What to produce: Find the line with "Hunter Pro Adjustable Nozzles (370, 956)" in the records below. Copy it and every line after it, up to and including the line with "Hunter PGP 4'' Pop Up (63, 588)".

Information provided:

"""

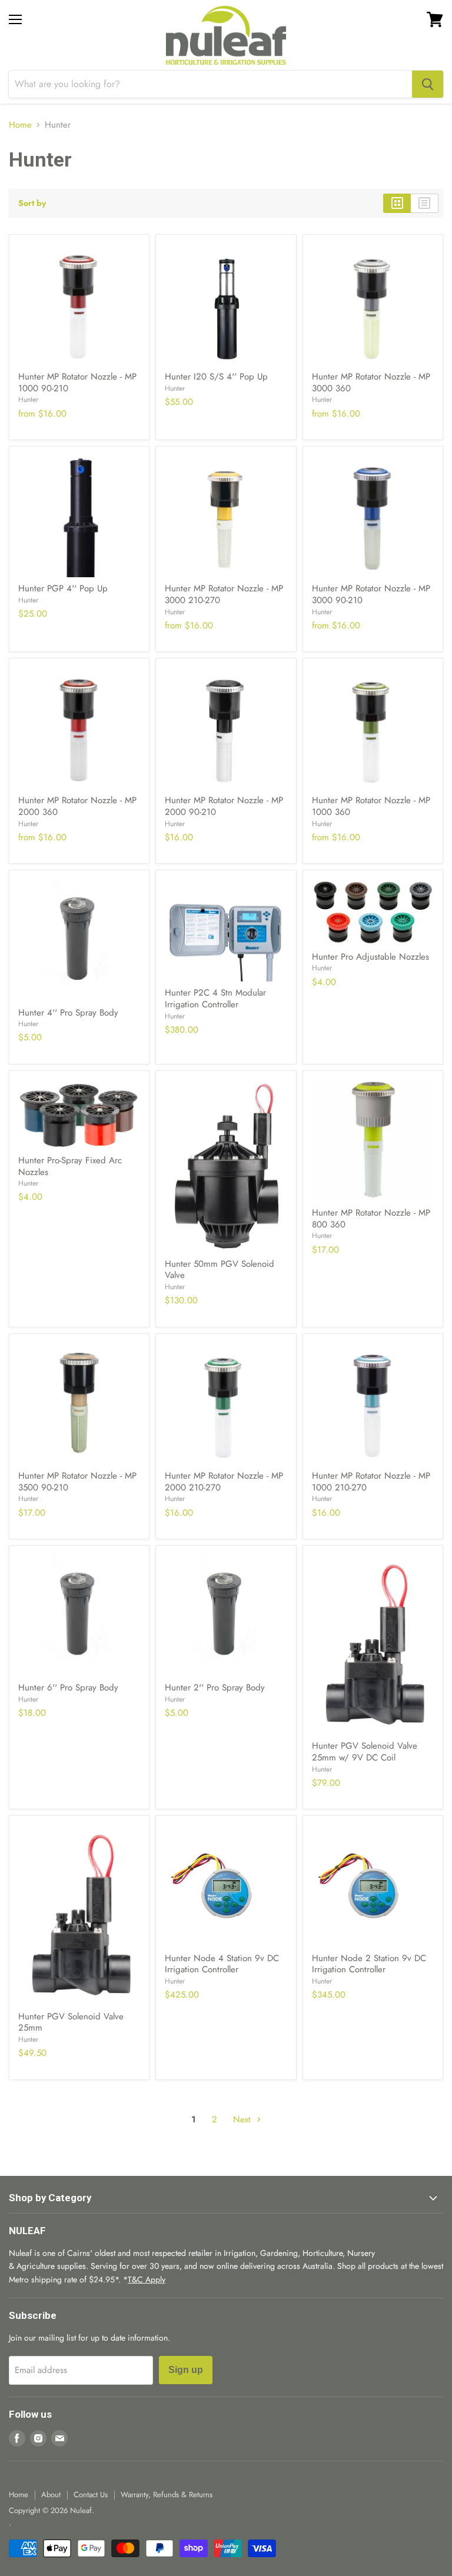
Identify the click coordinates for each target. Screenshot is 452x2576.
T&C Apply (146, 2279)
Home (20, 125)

"""
"""

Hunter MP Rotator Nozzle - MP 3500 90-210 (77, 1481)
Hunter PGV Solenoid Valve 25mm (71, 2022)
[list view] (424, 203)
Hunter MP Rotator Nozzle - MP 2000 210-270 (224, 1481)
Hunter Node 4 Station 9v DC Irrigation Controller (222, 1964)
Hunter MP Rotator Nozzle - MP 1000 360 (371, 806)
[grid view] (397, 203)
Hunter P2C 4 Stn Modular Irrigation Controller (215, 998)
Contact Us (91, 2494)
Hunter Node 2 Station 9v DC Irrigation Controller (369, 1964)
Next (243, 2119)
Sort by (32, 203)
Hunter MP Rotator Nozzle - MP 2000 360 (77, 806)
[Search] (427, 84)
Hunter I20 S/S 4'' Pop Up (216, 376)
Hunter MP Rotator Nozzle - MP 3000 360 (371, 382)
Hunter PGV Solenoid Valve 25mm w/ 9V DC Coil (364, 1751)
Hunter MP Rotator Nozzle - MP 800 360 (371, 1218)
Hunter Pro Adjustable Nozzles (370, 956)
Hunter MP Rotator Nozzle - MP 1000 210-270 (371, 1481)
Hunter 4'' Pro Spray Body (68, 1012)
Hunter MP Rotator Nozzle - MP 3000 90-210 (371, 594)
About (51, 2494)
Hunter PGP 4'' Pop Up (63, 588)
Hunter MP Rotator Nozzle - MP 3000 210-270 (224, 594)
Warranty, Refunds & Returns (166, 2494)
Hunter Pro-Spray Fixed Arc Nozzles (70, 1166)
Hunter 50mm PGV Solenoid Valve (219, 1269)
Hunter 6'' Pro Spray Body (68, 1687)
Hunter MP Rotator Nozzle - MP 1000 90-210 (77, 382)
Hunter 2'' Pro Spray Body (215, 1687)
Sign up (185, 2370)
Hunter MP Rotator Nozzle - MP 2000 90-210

"""

Reply to the exercise:
Hunter Pro Adjustable Nozzles (370, 956)
Hunter MP Rotator Nozzle - MP 1000 210-270 (371, 1481)
Hunter 4'' Pro Spray Body (68, 1012)
Hunter MP Rotator Nozzle - MP 3000 90-210 (371, 594)
About (51, 2494)
Hunter PGP 4'' Pop Up (63, 588)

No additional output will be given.